[Auszug aus einem Datensatz]
* * * *
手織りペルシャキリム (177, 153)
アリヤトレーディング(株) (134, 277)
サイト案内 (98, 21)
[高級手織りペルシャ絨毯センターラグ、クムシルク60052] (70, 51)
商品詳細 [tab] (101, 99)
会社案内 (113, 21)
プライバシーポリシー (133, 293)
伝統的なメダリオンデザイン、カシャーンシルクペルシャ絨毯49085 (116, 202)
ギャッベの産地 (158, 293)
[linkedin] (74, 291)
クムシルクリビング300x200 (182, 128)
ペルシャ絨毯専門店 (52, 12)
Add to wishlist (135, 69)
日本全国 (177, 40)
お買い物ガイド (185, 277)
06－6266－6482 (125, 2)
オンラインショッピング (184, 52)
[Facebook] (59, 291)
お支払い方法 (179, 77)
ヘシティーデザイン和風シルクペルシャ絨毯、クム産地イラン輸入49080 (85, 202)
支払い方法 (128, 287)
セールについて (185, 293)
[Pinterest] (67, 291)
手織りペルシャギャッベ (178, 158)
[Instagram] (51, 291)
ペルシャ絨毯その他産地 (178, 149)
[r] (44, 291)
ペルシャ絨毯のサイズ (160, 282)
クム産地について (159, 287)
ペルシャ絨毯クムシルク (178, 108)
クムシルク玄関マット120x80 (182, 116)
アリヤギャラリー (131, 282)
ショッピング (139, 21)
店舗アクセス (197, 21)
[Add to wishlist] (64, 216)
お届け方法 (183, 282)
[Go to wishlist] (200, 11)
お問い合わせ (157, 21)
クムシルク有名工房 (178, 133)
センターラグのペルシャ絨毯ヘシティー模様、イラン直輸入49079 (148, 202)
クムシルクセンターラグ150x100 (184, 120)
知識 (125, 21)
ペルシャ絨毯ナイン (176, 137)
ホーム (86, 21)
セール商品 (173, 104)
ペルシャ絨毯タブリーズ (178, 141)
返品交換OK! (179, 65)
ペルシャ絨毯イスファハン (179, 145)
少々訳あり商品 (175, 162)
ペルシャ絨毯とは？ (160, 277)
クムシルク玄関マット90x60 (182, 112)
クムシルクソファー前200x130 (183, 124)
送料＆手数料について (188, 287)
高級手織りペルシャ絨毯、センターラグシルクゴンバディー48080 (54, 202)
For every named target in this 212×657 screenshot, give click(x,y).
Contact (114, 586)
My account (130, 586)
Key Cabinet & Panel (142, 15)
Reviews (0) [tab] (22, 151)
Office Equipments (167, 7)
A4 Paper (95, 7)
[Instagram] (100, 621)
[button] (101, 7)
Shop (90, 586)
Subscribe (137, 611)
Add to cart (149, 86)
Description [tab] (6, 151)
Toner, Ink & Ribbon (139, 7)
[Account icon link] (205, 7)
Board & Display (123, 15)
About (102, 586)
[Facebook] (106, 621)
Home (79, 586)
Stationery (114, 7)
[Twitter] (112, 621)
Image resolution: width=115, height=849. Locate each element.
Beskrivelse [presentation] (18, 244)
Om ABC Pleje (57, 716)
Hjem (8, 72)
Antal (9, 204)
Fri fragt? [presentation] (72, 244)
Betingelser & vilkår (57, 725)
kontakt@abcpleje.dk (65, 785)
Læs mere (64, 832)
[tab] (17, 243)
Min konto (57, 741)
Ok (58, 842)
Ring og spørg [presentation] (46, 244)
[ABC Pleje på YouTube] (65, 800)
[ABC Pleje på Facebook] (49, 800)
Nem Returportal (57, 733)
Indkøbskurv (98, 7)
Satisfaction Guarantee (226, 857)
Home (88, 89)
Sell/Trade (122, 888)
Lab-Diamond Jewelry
* * * *
Aufgabenstellung: Schreibe die Zeilen von der Zeile mit „[ABC Pleje på Facebook] (49, 800)“ einschließlich bis zum Ende der Einträge erneut ab, die Anfragen eingeschlossen. Skaliere dabei jede Koordinate in den Antworten mit dem Faktor 1,7 und runde auf ganze Zahlen, wobei halbe Werte aufgerundet werden.

Lösung:
[ABC Pleje på Facebook] (83, 1360)
Nem Returportal (97, 1246)
Indkøbskurv (167, 12)
Satisfaction Guarantee (384, 1457)
Home (150, 151)
Sell/Trade (207, 1510)
Lab-Diamond Jewelry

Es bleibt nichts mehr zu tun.